Высокомерное и враждебное отношение к науке, которое мы наблюдаем сегодня, представляет собой ту же позицию, с которой боролся Галилей. В своих попытках отделить науку от толкования Писания, в выведении законов природы из результатов экспериментов вместо их соотнесения с определенным “предназначением” Галилей одним из первых имплицитно внедрил идею о том, что наука побуждает нас брать на себя ответственность за собственную судьбу, а также за судьбу нашей планеты.
Признав мрачную реальность, нависшую над ним и Галилеем, Кастелли добавил в своем письме: “Однако, терпение, ведь эти посягательства не первые и не последние!” В письме от 12 января Чези выразил такие же чувства, назвав критиков коперниканства “врагами знания”. Чези также воспользовался возможностью повторить свой совет Галилею не высовываться. Его стратегия противодействия нападкам состояла в том, чтобы привлечь на свою сторону других математиков и представить все дело как преследование математиков, вместо того чтобы пытаться отстаивать истинность коперниканства.
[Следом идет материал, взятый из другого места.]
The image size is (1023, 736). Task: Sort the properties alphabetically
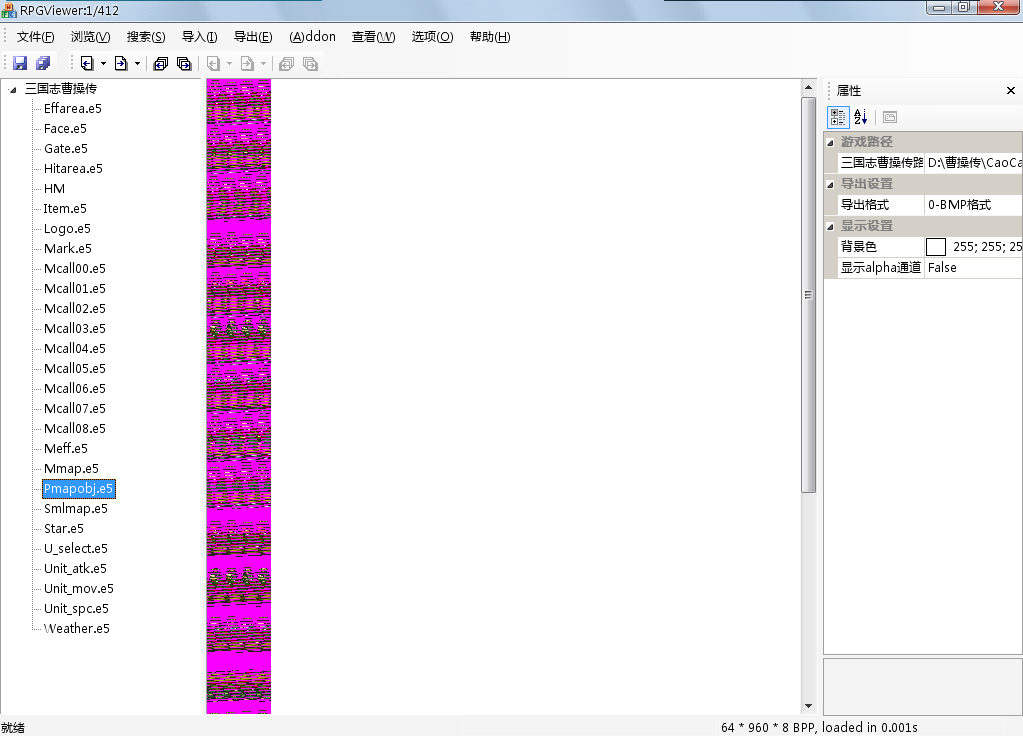(861, 117)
Между тем “Письмо к Бенедетто Кастелли” продолжало создавать проблемы. Консультант, привлеченный Священной канцелярией, ограничился относительно малозначительными придирками, да и те касались всего трех утверждений письма, добавив: “Что касается прочего, хотя временами выбраны неуместные слова, оно не отклоняется от общего направления католической мысли”. К сожалению, это милосердное суждение лишь подстегнуло Священную канцелярию копнуть глубже. Настолько, что инквизитору в Пизе было поручено получить от самого Кастелли оригинал письма.
Пока происходили все эти неурядицы, монсеньор Дини делал все возможное, чтобы помочь Галилею. Он вручил копии слегка подправленного “Письма к Бенедетто Кастелли” Гринбергеру и кардиналу Беллармино и навел справки о положении дел у молодого церковного функционера и поэта Джованни Чамполи, который был знаком с Галилеем и являлся другом детства Козимо II Медичи. Чамполи только что, в 1614 г., получил назначение священником в Рим. Отвечая на просьбу Дини, он передал непосредственно Галилею совет кардинала Маффео Барберини (будущего папы римского Урбана VIII), гласящий, что “он [Барберини] желал бы большего внимания к тому, чтобы не выходить за пределы аргументов Птолемея и Коперника и, наконец, не пересекать границы физики и математики. Ведь не каждый обладает беспристрастной способностью принимать слова Писания ровно такими, как они сказаны, даже если привносимое новое заслуживает восхищения своей оригинальностью, и, следовательно, толковать Писание, собственную вотчину теологов”
[129]. Иными словами, кардинал Барберини недвусмысленно рекомендовал Галилею воздерживаться от любых новых толкований Библии.
Аналогичные указания поступали от кардинала Беллармино, также через Дини. Кардинал полагал, что книгу Коперника “О вращении небесных сфер” не следовало запрещать к печати, однако нужно было снабдить примечанием, представляющим коперниканскую систему сугубо как математическую модель. Беллармино далее рекомендовал Галилею занять ту же позицию
[130], поскольку, отметил он, библейский текст (Псалтырь 18:5–6), на его взгляд, прямо противоречит представлению о неподвижности Солнца: “В небесах Он устроил жилище солнцу. Как жених, выходит оно из-под полога своего, как атлет, радо оно пробежать путь свой. От края небес выходит оно и круг свой завершает у края их – ничто не сокрыто от зноя его”. Сам Дини возражал, что этот текст можно понимать как поэтическое высказывание, но Беллармино парировал, что в поэтику “не следует ударяться безоглядно, как никто не должен и торопиться осуждать любое из этих мнений”.